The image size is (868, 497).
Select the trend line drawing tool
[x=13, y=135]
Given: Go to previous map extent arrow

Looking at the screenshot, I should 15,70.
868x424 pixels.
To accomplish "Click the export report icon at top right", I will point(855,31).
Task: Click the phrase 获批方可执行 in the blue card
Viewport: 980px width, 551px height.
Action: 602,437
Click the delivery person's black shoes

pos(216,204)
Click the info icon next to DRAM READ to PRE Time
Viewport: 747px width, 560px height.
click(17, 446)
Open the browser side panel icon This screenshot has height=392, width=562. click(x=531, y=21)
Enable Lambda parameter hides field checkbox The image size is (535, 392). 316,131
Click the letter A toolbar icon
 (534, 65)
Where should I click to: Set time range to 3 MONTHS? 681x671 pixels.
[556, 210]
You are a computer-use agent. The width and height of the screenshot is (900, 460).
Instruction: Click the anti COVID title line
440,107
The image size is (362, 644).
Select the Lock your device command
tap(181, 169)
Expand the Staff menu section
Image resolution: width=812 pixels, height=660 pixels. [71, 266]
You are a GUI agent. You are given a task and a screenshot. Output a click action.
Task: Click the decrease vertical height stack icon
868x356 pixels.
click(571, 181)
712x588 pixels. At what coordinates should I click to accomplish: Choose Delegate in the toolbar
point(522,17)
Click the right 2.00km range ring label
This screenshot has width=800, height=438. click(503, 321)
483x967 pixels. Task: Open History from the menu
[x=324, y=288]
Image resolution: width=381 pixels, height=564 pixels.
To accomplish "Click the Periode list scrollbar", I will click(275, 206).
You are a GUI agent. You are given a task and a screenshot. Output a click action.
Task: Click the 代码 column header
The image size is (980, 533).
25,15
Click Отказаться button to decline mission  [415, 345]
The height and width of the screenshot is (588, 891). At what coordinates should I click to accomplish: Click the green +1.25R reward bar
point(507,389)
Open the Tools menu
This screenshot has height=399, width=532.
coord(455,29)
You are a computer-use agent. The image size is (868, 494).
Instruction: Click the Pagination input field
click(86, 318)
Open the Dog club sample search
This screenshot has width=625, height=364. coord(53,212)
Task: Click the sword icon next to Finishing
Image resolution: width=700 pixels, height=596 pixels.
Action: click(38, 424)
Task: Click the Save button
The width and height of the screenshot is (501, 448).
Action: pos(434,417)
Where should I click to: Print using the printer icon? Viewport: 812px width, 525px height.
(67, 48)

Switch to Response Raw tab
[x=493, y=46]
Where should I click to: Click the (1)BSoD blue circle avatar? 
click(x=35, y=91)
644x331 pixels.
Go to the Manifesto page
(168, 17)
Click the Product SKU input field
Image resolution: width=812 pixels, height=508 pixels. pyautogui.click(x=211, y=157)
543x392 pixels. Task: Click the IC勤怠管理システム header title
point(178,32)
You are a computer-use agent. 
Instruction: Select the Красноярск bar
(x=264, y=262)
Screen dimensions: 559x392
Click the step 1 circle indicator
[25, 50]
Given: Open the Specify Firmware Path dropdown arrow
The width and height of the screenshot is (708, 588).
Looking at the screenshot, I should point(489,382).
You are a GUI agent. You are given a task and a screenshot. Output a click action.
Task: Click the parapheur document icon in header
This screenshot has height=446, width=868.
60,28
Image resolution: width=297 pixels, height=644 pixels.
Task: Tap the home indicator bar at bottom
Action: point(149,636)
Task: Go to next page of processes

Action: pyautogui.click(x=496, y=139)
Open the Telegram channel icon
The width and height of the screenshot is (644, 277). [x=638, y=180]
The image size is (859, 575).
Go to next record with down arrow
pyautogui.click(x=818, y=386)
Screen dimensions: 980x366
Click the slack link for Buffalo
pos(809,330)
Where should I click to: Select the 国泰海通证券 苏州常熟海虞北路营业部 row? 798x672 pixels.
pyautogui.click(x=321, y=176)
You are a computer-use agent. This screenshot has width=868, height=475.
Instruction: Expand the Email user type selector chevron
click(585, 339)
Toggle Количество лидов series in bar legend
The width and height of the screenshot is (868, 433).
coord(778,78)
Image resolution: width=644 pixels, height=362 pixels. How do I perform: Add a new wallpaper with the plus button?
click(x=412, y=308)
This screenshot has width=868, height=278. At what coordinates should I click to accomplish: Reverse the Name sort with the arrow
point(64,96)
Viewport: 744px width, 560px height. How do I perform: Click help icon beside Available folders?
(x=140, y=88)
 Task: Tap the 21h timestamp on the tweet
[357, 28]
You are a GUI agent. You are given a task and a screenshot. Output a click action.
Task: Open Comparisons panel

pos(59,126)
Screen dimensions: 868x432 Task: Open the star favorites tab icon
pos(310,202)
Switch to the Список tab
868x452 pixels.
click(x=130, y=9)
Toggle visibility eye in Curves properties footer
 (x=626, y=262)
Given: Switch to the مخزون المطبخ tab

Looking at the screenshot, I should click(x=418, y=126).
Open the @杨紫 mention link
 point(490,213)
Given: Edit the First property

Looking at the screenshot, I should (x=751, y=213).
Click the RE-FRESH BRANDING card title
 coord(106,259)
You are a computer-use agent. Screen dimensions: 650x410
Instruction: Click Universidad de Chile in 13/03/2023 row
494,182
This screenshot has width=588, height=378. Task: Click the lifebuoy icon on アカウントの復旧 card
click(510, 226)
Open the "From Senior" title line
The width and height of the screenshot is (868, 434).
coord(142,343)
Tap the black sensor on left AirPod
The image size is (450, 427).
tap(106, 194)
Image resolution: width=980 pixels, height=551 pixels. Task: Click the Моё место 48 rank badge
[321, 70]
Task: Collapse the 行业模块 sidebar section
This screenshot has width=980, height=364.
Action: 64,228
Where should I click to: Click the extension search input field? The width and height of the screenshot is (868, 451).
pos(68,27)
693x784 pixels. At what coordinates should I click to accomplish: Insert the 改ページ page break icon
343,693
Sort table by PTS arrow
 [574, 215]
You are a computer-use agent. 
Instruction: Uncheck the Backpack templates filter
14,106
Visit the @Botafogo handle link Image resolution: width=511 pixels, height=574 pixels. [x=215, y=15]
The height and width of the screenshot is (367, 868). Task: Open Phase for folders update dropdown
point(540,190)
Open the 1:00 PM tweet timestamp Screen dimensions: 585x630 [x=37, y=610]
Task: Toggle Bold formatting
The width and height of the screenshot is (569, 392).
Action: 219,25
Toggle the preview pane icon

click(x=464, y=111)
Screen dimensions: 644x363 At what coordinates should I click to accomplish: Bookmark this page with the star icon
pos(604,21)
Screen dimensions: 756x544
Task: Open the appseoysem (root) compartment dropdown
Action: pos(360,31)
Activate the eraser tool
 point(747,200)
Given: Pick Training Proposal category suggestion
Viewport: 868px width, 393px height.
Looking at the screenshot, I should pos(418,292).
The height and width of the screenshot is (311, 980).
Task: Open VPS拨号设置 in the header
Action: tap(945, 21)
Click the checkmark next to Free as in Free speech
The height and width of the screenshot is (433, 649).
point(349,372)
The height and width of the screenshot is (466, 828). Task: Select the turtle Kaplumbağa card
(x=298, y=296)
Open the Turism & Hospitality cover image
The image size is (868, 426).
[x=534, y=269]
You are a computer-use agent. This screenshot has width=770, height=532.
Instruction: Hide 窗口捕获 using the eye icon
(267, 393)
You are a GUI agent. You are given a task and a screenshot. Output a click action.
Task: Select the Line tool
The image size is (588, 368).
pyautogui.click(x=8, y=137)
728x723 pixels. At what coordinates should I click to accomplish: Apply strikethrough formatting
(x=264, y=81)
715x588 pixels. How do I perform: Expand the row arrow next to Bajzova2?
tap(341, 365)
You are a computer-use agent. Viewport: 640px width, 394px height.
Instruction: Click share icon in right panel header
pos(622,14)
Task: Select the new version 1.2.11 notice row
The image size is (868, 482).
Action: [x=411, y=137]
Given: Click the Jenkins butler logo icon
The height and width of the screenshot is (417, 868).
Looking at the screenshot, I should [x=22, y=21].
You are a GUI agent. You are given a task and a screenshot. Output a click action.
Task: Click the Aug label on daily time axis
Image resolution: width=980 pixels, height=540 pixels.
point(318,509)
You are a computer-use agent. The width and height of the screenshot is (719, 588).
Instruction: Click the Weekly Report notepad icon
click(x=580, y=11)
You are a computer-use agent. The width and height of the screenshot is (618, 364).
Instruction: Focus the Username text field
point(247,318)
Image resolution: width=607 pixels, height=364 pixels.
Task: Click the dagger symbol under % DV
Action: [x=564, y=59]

══════

● **EXERCISE BRIEF**:
In the listing above, find the line with "Viewport: 980px width, 551px height." and the line with "Open the browser"; output exactly those lines and all lines between them.

● **ANSWER TO THIS TASK**:
Viewport: 980px width, 551px height.
Action: 602,437
Click the delivery person's black shoes

pos(216,204)
Click the info icon next to DRAM READ to PRE Time
Viewport: 747px width, 560px height.
click(17, 446)
Open the browser side panel icon This screenshot has height=392, width=562. click(x=531, y=21)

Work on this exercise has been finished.